═══ Data ═══
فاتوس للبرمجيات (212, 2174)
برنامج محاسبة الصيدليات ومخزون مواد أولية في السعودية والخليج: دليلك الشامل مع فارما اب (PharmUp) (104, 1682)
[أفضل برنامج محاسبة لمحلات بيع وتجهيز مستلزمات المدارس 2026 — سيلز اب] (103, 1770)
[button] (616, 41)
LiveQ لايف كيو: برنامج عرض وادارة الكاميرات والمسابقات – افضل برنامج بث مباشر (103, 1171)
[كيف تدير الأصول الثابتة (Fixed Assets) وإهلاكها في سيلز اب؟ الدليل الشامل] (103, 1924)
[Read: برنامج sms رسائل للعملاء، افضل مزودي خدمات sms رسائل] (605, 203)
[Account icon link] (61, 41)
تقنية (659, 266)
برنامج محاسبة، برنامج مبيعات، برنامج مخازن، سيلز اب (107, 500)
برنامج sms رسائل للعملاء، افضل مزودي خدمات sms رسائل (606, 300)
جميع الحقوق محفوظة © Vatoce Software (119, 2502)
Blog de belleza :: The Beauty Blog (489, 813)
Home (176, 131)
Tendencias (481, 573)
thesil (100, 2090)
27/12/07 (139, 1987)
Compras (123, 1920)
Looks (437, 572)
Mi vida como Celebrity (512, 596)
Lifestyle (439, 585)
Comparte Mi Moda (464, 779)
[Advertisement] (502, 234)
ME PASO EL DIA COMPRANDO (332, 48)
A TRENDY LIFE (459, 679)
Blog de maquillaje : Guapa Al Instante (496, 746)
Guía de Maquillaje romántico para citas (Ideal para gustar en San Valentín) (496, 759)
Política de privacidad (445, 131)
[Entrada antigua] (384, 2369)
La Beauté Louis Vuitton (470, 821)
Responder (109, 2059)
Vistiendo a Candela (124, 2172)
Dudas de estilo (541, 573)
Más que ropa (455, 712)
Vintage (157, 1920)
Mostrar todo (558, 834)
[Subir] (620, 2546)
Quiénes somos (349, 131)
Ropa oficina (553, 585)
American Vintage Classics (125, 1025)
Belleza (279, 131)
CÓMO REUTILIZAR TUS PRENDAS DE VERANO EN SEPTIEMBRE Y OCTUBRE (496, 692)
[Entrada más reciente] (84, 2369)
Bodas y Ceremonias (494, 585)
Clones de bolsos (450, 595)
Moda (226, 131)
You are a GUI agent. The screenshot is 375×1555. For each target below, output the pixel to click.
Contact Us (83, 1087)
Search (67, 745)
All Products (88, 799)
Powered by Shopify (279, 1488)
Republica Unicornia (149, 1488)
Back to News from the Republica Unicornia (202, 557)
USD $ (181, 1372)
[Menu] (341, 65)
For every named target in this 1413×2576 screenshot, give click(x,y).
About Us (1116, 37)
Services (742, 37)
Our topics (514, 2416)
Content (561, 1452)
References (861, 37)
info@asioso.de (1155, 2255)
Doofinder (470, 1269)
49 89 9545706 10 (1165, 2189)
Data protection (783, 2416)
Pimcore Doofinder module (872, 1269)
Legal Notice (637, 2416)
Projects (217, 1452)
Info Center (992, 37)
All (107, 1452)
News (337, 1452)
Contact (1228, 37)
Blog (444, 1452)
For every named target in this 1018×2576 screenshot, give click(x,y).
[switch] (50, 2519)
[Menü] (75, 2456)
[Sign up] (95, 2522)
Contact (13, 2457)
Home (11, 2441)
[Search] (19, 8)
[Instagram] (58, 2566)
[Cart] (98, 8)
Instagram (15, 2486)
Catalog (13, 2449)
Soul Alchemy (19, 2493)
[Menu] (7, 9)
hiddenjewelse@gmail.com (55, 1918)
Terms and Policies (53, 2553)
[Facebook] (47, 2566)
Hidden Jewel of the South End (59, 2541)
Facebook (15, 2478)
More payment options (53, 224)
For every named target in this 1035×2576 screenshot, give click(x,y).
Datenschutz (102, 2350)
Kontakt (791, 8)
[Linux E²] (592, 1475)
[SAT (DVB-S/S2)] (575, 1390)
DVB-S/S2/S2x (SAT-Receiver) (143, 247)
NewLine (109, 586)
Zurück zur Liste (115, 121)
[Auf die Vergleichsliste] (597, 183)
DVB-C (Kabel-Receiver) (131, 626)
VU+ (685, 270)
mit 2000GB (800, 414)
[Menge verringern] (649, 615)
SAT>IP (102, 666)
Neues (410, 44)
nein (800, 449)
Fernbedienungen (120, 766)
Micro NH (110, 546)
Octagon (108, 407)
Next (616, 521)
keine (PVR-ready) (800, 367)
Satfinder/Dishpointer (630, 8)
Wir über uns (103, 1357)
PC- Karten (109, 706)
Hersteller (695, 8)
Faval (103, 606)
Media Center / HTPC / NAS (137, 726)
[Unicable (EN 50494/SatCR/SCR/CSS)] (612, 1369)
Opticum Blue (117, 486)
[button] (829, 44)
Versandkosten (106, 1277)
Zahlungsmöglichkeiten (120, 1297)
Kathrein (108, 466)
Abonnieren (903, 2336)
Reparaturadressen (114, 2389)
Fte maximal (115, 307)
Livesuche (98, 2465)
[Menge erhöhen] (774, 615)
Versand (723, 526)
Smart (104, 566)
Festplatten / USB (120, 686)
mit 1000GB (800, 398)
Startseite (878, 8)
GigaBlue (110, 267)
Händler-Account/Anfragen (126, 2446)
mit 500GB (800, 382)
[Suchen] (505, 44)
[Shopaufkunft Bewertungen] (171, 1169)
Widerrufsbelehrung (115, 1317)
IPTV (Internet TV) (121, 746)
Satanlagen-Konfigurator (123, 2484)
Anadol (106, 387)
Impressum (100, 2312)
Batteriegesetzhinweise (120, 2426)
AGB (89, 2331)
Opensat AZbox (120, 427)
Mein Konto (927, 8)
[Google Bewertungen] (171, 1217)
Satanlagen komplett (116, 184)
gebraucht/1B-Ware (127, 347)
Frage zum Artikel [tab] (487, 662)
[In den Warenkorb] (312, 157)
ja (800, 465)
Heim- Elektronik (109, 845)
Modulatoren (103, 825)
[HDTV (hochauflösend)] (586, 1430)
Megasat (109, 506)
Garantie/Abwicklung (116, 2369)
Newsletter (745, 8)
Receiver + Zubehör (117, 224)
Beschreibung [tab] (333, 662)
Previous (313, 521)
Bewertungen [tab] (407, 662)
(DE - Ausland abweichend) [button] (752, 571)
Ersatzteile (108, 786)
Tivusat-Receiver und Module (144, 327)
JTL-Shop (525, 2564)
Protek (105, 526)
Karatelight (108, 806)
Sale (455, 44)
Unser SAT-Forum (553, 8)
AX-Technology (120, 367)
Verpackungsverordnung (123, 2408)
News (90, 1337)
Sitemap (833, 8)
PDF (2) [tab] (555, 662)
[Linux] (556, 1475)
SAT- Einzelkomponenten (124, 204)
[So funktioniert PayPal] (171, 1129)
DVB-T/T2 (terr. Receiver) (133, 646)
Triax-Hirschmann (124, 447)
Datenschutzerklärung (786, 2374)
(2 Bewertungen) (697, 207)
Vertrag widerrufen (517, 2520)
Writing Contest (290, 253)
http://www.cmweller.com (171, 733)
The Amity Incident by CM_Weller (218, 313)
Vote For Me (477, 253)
═══
• **Instructions for the task**: Type out all of the records again, exactly.

• **Solved problem**:
فاتوس للبرمجيات (212, 2174)
برنامج محاسبة الصيدليات ومخزون مواد أولية في السعودية والخليج: دليلك الشامل مع فارما اب (PharmUp) (104, 1682)
[أفضل برنامج محاسبة لمحلات بيع وتجهيز مستلزمات المدارس 2026 — سيلز اب] (103, 1770)
[button] (616, 41)
LiveQ لايف كيو: برنامج عرض وادارة الكاميرات والمسابقات – افضل برنامج بث مباشر (103, 1171)
[كيف تدير الأصول الثابتة (Fixed Assets) وإهلاكها في سيلز اب؟ الدليل الشامل] (103, 1924)
[Read: برنامج sms رسائل للعملاء، افضل مزودي خدمات sms رسائل] (605, 203)
[Account icon link] (61, 41)
تقنية (659, 266)
برنامج محاسبة، برنامج مبيعات، برنامج مخازن، سيلز اب (107, 500)
برنامج sms رسائل للعملاء، افضل مزودي خدمات sms رسائل (606, 300)
جميع الحقوق محفوظة © Vatoce Software (119, 2502)
Blog de belleza :: The Beauty Blog (489, 813)
Home (176, 131)
Tendencias (481, 573)
thesil (100, 2090)
27/12/07 (139, 1987)
Compras (123, 1920)
Looks (437, 572)
Mi vida como Celebrity (512, 596)
Lifestyle (439, 585)
Comparte Mi Moda (464, 779)
[Advertisement] (502, 234)
ME PASO EL DIA COMPRANDO (332, 48)
A TRENDY LIFE (459, 679)
Blog de maquillaje : Guapa Al Instante (496, 746)
Guía de Maquillaje romántico para citas (Ideal para gustar en San Valentín) (496, 759)
Política de privacidad (445, 131)
[Entrada antigua] (384, 2369)
La Beauté Louis Vuitton (470, 821)
Responder (109, 2059)
Vistiendo a Candela (124, 2172)
Dudas de estilo (541, 573)
Más que ropa (455, 712)
Vintage (157, 1920)
Mostrar todo (558, 834)
[Subir] (620, 2546)
Quiénes somos (349, 131)
Ropa oficina (553, 585)
American Vintage Classics (125, 1025)
Belleza (279, 131)
CÓMO REUTILIZAR TUS PRENDAS DE VERANO EN SEPTIEMBRE Y OCTUBRE (496, 692)
[Entrada más reciente] (84, 2369)
Bodas y Ceremonias (494, 585)
Clones de bolsos (450, 595)
Moda (226, 131)
You are a GUI agent. The screenshot is 375×1555. For each target below, output the pixel to click.
Contact Us (83, 1087)
Search (67, 745)
All Products (88, 799)
Powered by Shopify (279, 1488)
Republica Unicornia (149, 1488)
Back to News from the Republica Unicornia (202, 557)
USD $ (181, 1372)
[Menu] (341, 65)
For every named target in this 1413×2576 screenshot, give click(x,y).
About Us (1116, 37)
Services (742, 37)
Our topics (514, 2416)
Content (561, 1452)
References (861, 37)
info@asioso.de (1155, 2255)
Doofinder (470, 1269)
49 89 9545706 10 (1165, 2189)
Data protection (783, 2416)
Pimcore Doofinder module (872, 1269)
Legal Notice (637, 2416)
Projects (217, 1452)
Info Center (992, 37)
All (107, 1452)
News (337, 1452)
Contact (1228, 37)
Blog (444, 1452)
For every named target in this 1018×2576 screenshot, give click(x,y).
[switch] (50, 2519)
[Menü] (75, 2456)
[Sign up] (95, 2522)
Contact (13, 2457)
Home (11, 2441)
[Search] (19, 8)
[Instagram] (58, 2566)
[Cart] (98, 8)
Instagram (15, 2486)
Catalog (13, 2449)
Soul Alchemy (19, 2493)
[Menu] (7, 9)
hiddenjewelse@gmail.com (55, 1918)
Terms and Policies (53, 2553)
[Facebook] (47, 2566)
Hidden Jewel of the South End (59, 2541)
Facebook (15, 2478)
More payment options (53, 224)
For every named target in this 1035×2576 screenshot, give click(x,y).
Datenschutz (102, 2350)
Kontakt (791, 8)
[Linux E²] (592, 1475)
[SAT (DVB-S/S2)] (575, 1390)
DVB-S/S2/S2x (SAT-Receiver) (143, 247)
NewLine (109, 586)
Zurück zur Liste (115, 121)
[Auf die Vergleichsliste] (597, 183)
DVB-C (Kabel-Receiver) (131, 626)
VU+ (685, 270)
mit 2000GB (800, 414)
[Menge verringern] (649, 615)
SAT>IP (102, 666)
Neues (410, 44)
nein (800, 449)
Fernbedienungen (120, 766)
Micro NH (110, 546)
Octagon (108, 407)
Next (616, 521)
keine (PVR-ready) (800, 367)
Satfinder/Dishpointer (630, 8)
Wir über uns (103, 1357)
PC- Karten (109, 706)
Hersteller (695, 8)
Faval (103, 606)
Media Center / HTPC / NAS (137, 726)
[Unicable (EN 50494/SatCR/SCR/CSS)] (612, 1369)
Opticum Blue (117, 486)
[button] (829, 44)
Versandkosten (106, 1277)
Zahlungsmöglichkeiten (120, 1297)
Kathrein (108, 466)
Abonnieren (903, 2336)
Reparaturadressen (114, 2389)
Fte maximal (115, 307)
Livesuche (98, 2465)
[Menge erhöhen] (774, 615)
Versand (723, 526)
Smart (104, 566)
Festplatten / USB (120, 686)
mit 1000GB (800, 398)
Startseite (878, 8)
GigaBlue (110, 267)
Händler-Account/Anfragen (126, 2446)
mit 500GB (800, 382)
[Suchen] (505, 44)
[Shopaufkunft Bewertungen] (171, 1169)
Widerrufsbelehrung (115, 1317)
IPTV (Internet TV) (121, 746)
Satanlagen-Konfigurator (123, 2484)
Anadol (106, 387)
Impressum (100, 2312)
Batteriegesetzhinweise (120, 2426)
AGB (89, 2331)
Opensat AZbox (120, 427)
Mein Konto (927, 8)
[Google Bewertungen] (171, 1217)
Satanlagen komplett (116, 184)
gebraucht/1B-Ware (127, 347)
Frage zum Artikel [tab] (487, 662)
[In den Warenkorb] (312, 157)
ja (800, 465)
Heim- Elektronik (109, 845)
Modulatoren (103, 825)
[HDTV (hochauflösend)] (586, 1430)
Megasat (109, 506)
Garantie/Abwicklung (116, 2369)
Newsletter (745, 8)
Receiver + Zubehör (117, 224)
Beschreibung [tab] (333, 662)
Previous (313, 521)
Bewertungen [tab] (407, 662)
(DE - Ausland abweichend) [button] (752, 571)
Ersatzteile (108, 786)
Tivusat-Receiver und Module (144, 327)
JTL-Shop (525, 2564)
Protek (105, 526)
Karatelight (108, 806)
Sale (455, 44)
Unser SAT-Forum (553, 8)
AX-Technology (120, 367)
Verpackungsverordnung (123, 2408)
News (90, 1337)
Sitemap (833, 8)
PDF (2) [tab] (555, 662)
[Linux] (556, 1475)
SAT- Einzelkomponenten (124, 204)
[So funktioniert PayPal] (171, 1129)
DVB-T/T2 (terr. Receiver) (133, 646)
Triax-Hirschmann (124, 447)
Datenschutzerklärung (786, 2374)
(2 Bewertungen) (697, 207)
Vertrag widerrufen (517, 2520)
Writing Contest (290, 253)
http://www.cmweller.com (171, 733)
The Amity Incident by CM_Weller (218, 313)
Vote For Me (477, 253)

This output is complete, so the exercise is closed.